| Text section |

---*---

Isn't This Like "Graffiti?"
Yep, almost exactly like it, but the difference is that with Graffiti, the sheets are posted on the wall, and the students move around from sheet to sheet. With Carousel Brainstorming, the students stay seated and the sheets are passed. Otherwise, it's hard to tell the difference.

How Might I Push It a Step Further?
I like to go beyond the simple brainstorm and have the group who started with the sheet look it over when it returns to them, note all the other ideas that were added after it was passed around to the other groups, and then circle the three terms that they think are most essential, most important, or most fundamental to the topic at the top of their sheet. That way, they spend some time critically evaluating all the possible terms and topics and making decisions about which are most representative of or most closely associated with the given topic. Sometimes, students do this quickly or almost glibly, but often the groups will spend quite a while hashing this out. That tells me that they are really thinking about it. Then, I'll have them try to write a definition for their topic, a statement that explains to someone who is unfamiliar with it what that topic is really about. I tell them that since they have already circled three terms that they consider essential or fundamental to their topic, they'll probably want to USE those three terms in their definition, or be darned sure to consider them for inclusion in their definition. While this has the limitation of having students think deeply about only ONE of the subtopics (the sheet they have before them, not all the other subtopics on the other sheets), I still find great value in the depth of thinking and conversation as we take the strategy this much further.

---*---

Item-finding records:
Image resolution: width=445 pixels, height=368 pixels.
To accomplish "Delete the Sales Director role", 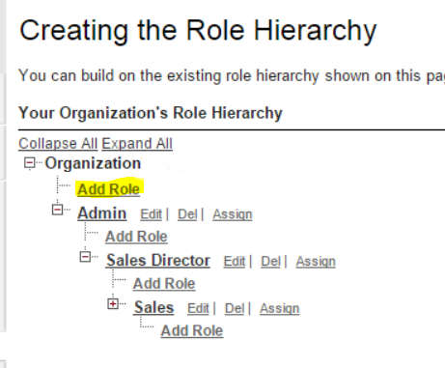I will [270, 262].
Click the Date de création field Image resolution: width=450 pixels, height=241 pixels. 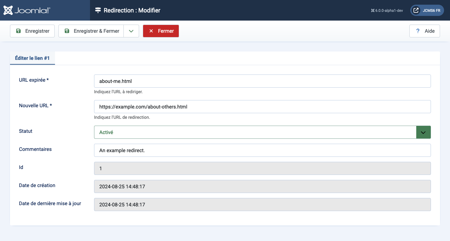263,186
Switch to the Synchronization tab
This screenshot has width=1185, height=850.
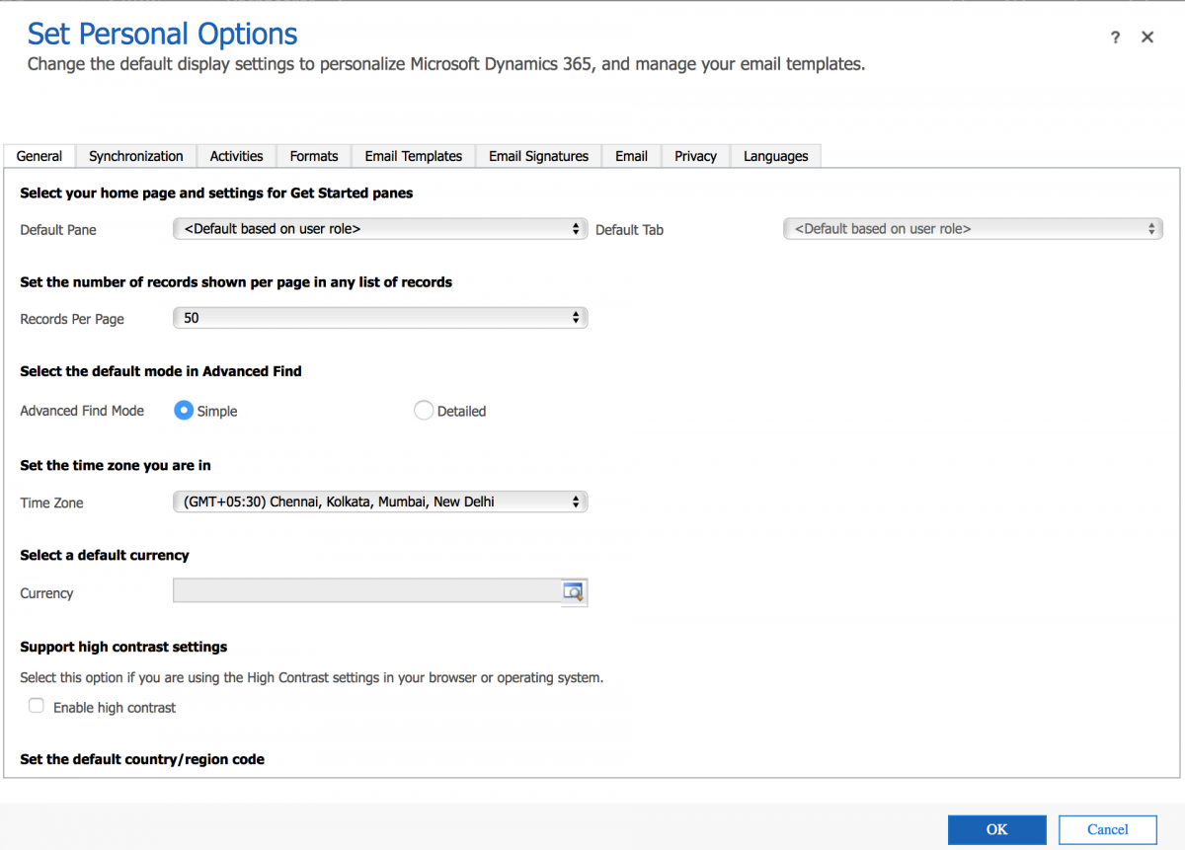pos(135,156)
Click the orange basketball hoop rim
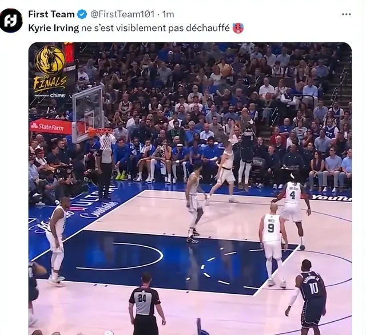Image resolution: width=366 pixels, height=335 pixels. click(98, 132)
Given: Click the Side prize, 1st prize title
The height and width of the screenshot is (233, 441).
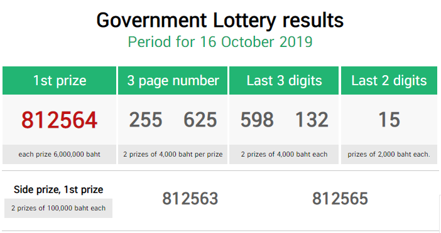Looking at the screenshot, I should pyautogui.click(x=58, y=190).
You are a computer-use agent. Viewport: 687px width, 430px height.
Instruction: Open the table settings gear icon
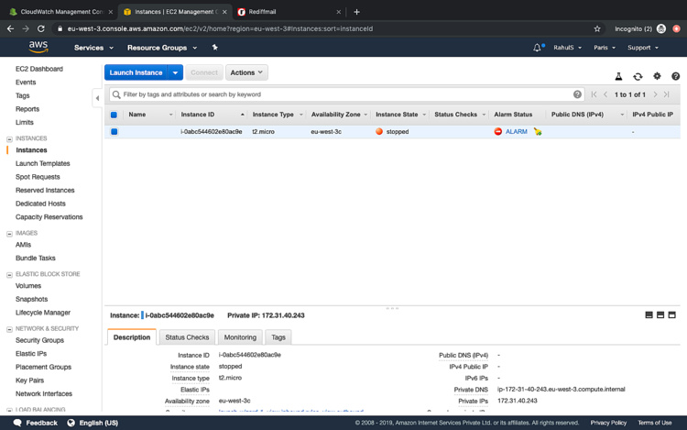(x=657, y=77)
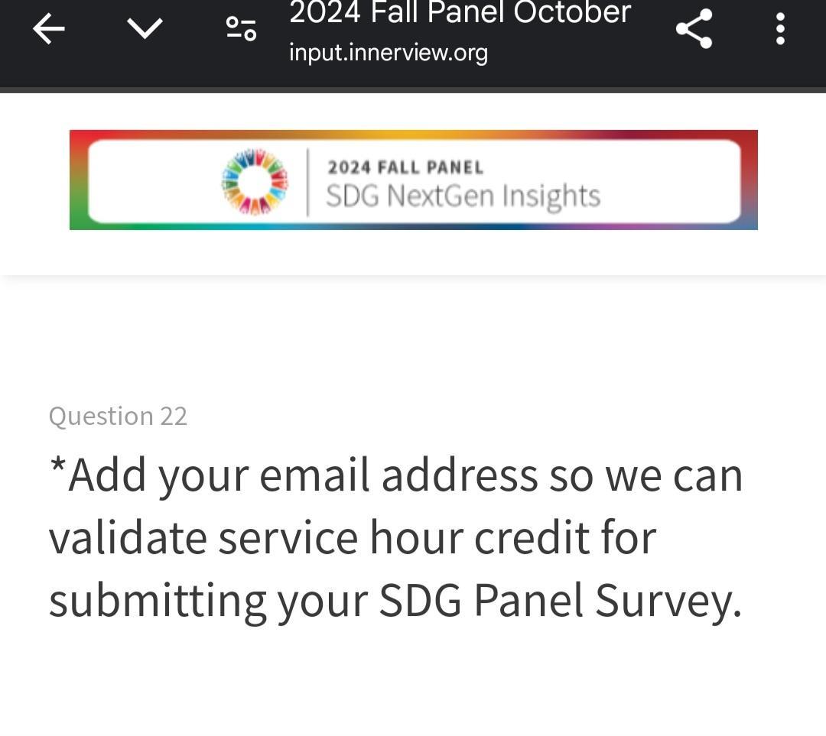Click the 'SDG NextGen Insights' banner text

463,196
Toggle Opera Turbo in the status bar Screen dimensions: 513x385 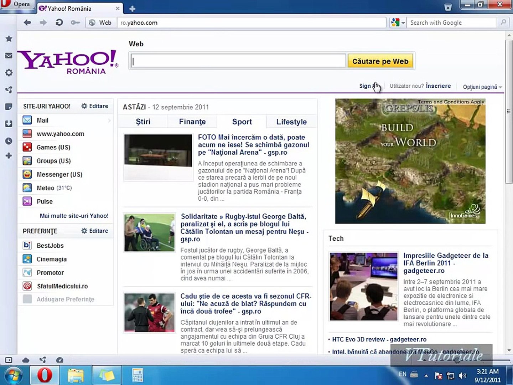60,360

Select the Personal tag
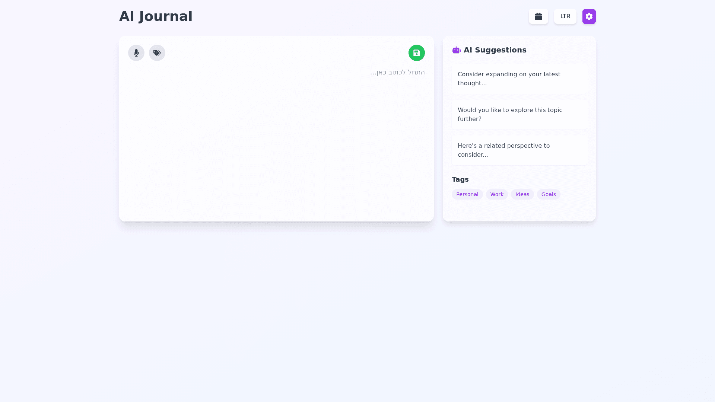click(467, 194)
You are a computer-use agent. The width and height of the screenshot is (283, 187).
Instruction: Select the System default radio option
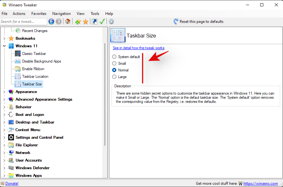pos(114,57)
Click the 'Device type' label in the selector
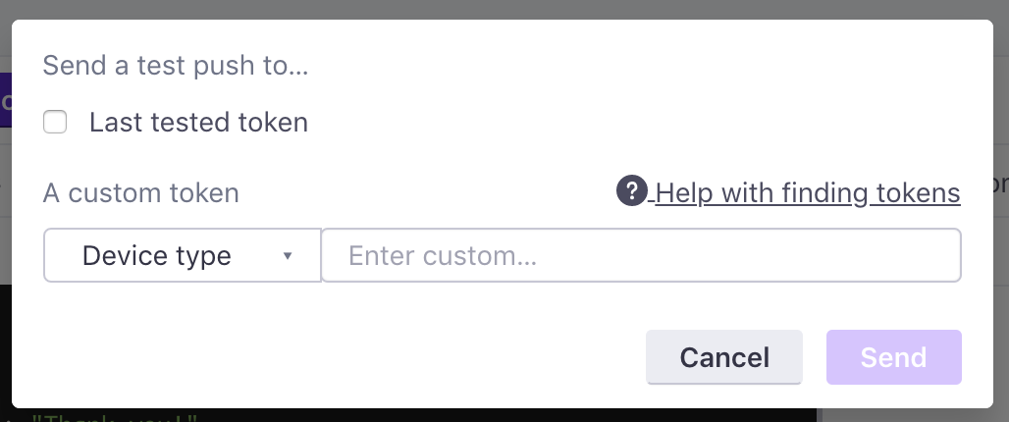This screenshot has height=422, width=1009. point(156,256)
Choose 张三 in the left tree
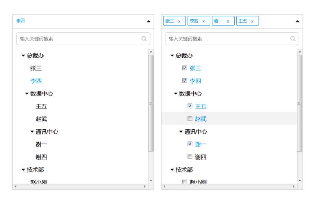The height and width of the screenshot is (204, 315). point(36,68)
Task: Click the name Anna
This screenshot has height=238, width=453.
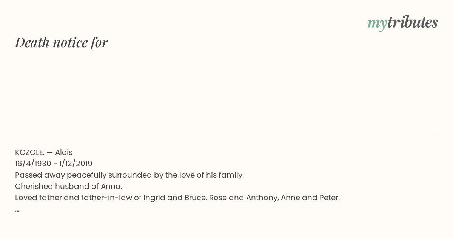Action: [111, 186]
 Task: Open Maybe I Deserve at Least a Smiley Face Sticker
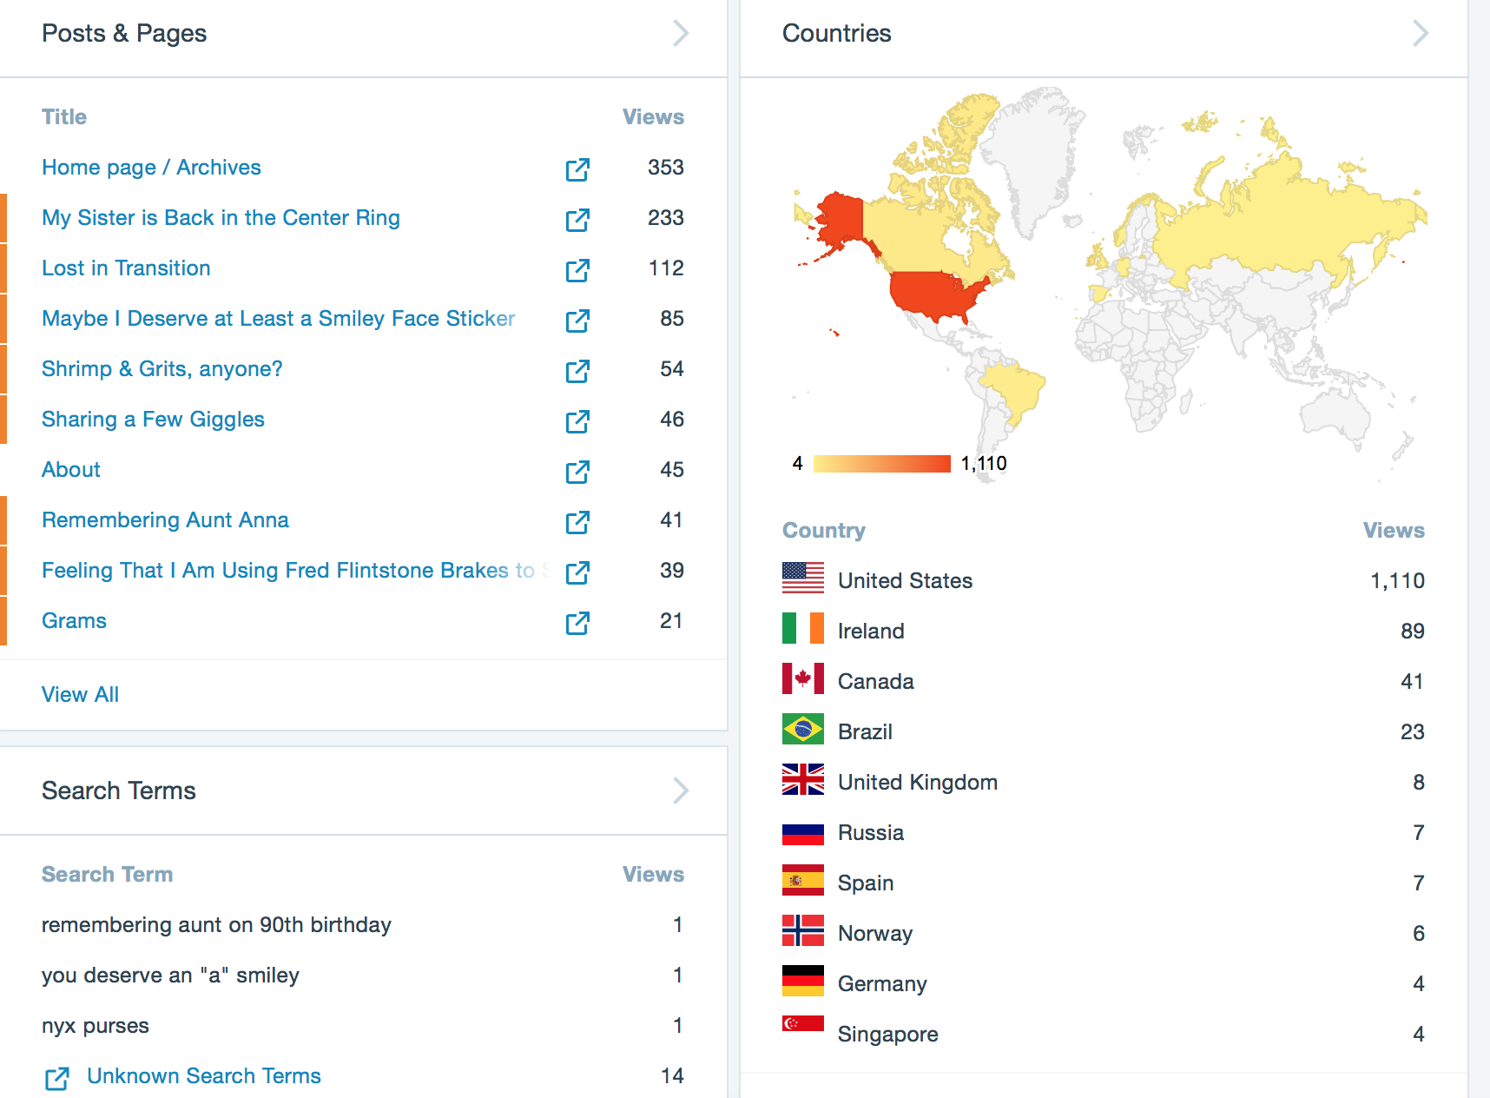click(x=278, y=319)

---*---

| Objective 1 |
From the Carousel Brainstorming text, copy the passage from "Yep, almost exactly" up to and including "a Step Further?".
| Objective 2 |
In the Carousel Brainstorming text, how many terms does the group circle once its own sheet comes back to it?

| Problem solution 1 |
Yep, almost exactly like it, but the difference is that with Graffiti, the sheets are posted on the wall, and the students move around from sheet to sheet. With Carousel Brainstorming, the students stay seated and the sheets are passed. Otherwise, it's hard to tell the difference.

How Might I Push It a Step Further?

| Problem solution 2 |
Three.